A home hitting post and extensive comments from 2007 – Good prep for Thanksgiving.
Here are some highlights from the comment thread:
– Almost every BT has to resolve conflicts with their parents, it is a normal process.
– Obviously every parent and every situation is different, but it does need to be pointed out.
– There is an emotional factor of rejection that the parent often feels when the BT chooses a (radically) different lifestyle.
– There is also an implicit (and sometimes explicit) statement that what I’m doing is right and what you’re doing is wrong.
– One general approach is to be as accommodating and accepting as possible and over the long term expose the relatives to the depth and beauty of Torah.
– Another approach is to encourage mitzvos observance (positive and negative) whenever possible in a reasonable manner.
– We generally should set the rules in on our own houses, but we should consider which rules to set and how to gently enforce them.
– When our children are negatively effected by non-Torah behaviors we have to weigh that factor in heavily.
– We need to internalize the truth that our non observant relatives are good people and impart that understanding to our children. Non-observance is generally due to a lack of knowledge in our generation.
– BT conflicts with parents can be shalom bayis issues and a Rav should be consulted.
I have been lurking around on beyond bt for a little while, and am amazed by the amount of information and support that is provided. I am having an issue right now, and would like some advice from someone who has been doing this longer than I.
My parents and sister came to visit us from out of town. Right now, my father, mother, sister and young children are sitting around the dining room table enjoying dinner. (it is the 17th of tammuz) I am sitting on the couch, starving and trying to find some meaning. This situation just feels so wrong. I cannot explain why. I am not angry at my family for eating, growing up I did not know this fast day even existed, why would I expect them to fast?
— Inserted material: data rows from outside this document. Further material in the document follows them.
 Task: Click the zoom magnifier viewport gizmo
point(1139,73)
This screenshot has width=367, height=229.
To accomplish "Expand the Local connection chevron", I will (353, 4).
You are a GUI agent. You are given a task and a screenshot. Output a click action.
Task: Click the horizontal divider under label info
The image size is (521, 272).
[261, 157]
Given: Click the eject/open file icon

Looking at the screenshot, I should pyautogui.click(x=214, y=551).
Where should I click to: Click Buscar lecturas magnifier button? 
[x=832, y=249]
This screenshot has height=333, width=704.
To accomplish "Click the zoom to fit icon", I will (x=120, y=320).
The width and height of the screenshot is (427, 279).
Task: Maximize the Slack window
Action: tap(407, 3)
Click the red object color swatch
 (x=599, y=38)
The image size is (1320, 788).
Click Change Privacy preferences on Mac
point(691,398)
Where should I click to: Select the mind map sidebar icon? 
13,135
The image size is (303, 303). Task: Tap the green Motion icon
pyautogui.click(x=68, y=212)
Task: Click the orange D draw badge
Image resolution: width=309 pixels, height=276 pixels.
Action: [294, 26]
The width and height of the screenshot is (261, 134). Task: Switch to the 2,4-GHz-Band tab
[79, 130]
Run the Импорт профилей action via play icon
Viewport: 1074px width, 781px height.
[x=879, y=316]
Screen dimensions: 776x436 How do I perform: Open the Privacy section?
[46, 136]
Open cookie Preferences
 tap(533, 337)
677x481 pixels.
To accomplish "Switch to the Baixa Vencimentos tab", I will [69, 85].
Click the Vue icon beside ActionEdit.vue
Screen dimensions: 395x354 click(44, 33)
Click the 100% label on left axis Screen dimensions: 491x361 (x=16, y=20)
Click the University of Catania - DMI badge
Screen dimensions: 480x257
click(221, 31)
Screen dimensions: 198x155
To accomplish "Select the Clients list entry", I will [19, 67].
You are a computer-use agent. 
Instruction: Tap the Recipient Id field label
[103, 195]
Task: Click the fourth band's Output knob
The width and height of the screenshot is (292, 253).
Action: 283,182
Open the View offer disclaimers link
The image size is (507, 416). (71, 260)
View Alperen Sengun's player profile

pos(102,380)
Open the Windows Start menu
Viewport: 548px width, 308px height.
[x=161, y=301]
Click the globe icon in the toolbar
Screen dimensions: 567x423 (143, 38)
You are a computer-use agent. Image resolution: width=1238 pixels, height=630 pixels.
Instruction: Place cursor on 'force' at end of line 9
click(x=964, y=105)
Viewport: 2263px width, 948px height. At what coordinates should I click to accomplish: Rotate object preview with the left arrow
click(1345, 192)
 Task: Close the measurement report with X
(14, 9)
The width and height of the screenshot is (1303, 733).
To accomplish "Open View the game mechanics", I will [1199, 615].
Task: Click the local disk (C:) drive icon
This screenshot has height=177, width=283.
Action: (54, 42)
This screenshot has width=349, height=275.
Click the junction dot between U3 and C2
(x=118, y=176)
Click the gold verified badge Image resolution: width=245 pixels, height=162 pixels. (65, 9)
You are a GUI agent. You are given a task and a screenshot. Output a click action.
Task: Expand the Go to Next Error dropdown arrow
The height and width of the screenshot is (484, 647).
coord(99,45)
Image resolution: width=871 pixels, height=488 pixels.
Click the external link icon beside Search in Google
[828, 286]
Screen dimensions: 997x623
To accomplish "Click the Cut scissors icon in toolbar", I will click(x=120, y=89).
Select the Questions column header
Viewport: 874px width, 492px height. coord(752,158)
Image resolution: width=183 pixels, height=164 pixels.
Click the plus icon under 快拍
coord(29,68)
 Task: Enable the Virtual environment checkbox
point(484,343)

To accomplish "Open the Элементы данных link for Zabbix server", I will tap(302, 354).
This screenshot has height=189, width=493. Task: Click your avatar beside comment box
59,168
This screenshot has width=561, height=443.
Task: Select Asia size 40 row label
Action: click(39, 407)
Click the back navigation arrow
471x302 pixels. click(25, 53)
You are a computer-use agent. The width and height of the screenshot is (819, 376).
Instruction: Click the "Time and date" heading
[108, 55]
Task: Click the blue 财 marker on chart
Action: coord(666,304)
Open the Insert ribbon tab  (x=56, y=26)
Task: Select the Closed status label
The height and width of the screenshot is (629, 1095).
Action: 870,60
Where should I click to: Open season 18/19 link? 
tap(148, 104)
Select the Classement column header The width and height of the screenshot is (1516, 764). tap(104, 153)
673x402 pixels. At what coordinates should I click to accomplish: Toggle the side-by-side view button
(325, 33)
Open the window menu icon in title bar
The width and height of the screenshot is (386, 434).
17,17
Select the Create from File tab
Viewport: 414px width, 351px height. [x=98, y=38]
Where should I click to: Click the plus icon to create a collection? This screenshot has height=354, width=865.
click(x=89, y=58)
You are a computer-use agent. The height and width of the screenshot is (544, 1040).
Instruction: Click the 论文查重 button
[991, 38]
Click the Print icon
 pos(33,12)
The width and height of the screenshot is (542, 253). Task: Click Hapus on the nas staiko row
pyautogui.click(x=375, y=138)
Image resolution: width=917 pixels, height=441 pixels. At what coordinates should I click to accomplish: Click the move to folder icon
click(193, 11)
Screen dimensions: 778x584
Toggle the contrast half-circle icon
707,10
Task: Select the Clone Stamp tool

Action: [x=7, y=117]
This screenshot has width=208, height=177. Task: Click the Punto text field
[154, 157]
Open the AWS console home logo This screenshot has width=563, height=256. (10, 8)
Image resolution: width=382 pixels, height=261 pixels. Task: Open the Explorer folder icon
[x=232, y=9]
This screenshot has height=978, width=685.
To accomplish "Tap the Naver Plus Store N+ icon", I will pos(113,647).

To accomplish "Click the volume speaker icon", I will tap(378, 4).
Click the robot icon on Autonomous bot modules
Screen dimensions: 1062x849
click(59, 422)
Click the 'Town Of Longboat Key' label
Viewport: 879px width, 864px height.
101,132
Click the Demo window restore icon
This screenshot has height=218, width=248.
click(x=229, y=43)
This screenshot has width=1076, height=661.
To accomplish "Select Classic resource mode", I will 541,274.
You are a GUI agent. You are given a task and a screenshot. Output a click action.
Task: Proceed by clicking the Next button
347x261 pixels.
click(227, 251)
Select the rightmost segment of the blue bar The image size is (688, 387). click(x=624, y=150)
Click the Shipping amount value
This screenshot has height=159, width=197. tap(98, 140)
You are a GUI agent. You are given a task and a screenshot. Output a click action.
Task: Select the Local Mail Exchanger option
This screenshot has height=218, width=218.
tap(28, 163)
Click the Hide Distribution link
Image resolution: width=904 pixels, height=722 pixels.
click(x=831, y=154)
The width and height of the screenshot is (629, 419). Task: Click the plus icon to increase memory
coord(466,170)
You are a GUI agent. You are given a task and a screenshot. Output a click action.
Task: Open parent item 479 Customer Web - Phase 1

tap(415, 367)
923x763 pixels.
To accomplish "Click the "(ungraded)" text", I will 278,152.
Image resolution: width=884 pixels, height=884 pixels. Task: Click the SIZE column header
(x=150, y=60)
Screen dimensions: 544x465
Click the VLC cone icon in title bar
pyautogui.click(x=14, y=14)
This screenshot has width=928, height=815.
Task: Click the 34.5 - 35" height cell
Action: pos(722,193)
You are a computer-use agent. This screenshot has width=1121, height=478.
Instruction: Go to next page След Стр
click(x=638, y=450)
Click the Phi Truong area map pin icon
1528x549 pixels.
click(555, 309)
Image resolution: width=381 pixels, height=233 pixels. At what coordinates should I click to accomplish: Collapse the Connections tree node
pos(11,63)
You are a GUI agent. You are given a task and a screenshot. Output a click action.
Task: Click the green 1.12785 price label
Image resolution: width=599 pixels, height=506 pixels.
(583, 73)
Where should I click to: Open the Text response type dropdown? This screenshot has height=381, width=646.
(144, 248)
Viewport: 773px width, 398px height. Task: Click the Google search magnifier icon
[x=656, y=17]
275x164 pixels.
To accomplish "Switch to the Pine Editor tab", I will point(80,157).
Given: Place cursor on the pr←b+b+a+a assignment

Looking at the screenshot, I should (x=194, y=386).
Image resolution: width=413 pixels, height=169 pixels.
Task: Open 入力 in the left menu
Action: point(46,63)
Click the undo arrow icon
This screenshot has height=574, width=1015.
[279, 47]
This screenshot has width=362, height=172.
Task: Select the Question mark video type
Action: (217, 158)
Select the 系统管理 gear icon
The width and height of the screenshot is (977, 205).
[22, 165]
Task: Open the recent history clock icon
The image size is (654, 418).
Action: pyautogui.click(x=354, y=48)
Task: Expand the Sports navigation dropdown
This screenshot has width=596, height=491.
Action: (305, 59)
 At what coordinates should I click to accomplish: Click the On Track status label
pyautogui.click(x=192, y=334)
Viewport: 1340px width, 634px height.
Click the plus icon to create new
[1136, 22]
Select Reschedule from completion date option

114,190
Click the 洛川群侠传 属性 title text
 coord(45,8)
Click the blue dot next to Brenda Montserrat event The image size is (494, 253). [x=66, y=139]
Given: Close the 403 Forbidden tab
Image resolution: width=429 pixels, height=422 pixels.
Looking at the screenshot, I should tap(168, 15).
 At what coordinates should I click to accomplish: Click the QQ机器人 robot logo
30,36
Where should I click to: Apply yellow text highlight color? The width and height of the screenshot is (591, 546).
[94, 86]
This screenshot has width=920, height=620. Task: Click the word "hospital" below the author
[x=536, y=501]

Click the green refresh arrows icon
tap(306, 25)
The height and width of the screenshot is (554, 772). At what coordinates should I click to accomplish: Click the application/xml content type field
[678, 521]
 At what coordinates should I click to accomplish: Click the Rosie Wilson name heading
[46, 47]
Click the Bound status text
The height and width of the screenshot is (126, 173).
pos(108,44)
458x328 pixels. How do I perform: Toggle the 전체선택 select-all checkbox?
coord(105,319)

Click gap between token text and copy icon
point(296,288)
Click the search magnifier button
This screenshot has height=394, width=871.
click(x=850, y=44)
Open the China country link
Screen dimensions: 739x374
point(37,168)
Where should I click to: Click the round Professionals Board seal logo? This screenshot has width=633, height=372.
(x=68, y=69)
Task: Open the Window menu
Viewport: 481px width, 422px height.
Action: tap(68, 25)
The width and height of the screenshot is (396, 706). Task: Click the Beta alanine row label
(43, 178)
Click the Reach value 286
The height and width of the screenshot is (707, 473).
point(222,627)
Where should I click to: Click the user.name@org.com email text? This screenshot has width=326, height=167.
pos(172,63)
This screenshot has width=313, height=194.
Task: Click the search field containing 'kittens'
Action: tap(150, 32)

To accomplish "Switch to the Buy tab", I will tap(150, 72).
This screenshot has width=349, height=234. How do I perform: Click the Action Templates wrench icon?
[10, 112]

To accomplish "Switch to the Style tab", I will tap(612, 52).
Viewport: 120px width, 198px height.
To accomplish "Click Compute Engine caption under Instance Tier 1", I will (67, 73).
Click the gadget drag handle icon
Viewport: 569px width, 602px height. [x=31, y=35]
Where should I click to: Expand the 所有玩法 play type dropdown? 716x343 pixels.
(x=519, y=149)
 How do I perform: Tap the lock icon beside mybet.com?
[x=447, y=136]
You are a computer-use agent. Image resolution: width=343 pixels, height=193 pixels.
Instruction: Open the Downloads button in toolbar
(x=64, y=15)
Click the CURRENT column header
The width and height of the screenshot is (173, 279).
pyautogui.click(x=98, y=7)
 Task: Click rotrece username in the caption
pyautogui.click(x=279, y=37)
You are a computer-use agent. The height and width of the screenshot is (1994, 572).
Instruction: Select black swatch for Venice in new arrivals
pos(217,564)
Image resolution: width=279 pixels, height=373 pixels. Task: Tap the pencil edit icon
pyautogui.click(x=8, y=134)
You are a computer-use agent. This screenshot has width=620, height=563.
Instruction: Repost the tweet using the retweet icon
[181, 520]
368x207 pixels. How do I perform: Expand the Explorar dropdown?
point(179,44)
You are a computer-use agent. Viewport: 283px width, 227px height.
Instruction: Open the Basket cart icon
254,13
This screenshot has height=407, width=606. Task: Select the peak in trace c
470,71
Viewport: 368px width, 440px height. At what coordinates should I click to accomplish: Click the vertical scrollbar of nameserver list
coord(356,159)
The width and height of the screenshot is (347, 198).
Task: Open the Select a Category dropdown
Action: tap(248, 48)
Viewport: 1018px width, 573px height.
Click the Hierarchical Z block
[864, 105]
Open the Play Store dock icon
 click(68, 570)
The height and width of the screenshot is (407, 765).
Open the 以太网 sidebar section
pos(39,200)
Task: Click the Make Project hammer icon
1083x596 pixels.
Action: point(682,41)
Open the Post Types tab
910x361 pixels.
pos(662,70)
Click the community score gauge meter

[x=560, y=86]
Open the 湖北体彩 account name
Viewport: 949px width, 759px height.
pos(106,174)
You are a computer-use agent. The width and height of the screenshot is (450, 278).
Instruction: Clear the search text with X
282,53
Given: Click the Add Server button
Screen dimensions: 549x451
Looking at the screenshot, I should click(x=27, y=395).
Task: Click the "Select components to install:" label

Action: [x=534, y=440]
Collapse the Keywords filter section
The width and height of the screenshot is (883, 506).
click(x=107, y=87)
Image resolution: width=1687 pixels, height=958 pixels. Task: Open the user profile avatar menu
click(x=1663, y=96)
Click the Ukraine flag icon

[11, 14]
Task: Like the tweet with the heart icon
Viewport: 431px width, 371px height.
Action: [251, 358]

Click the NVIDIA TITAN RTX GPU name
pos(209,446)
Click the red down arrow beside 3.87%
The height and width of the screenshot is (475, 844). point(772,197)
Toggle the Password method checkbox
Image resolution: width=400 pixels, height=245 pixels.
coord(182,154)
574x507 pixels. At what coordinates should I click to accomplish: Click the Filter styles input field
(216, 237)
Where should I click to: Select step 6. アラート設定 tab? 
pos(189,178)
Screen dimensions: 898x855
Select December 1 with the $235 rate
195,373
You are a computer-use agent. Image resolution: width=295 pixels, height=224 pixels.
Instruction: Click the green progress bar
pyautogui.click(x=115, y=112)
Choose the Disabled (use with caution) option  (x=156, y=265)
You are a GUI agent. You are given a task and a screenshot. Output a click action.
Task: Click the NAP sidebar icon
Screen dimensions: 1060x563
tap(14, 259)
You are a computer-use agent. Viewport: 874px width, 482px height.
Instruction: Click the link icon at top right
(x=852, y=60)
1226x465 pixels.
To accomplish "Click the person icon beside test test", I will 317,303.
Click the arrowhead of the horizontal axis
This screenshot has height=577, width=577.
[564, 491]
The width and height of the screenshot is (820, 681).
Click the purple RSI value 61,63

I feel angry trying to explain to my 5 year old why mommy and daddy are not eating and everyone else is. It is easy to tell him he is a child, so he can eat… It was even easy to explain that when mommy was really sick on other fast days, I ate. But how can I explain why 3 healthy adults are sitting around enjoying their dinner? Why will my kids chose to fast when they are old enough, when they see that people they love and respect do not? Should I have forbidden people to eat in my house? Am I freaking out over nothing? Any advice would be appreciated.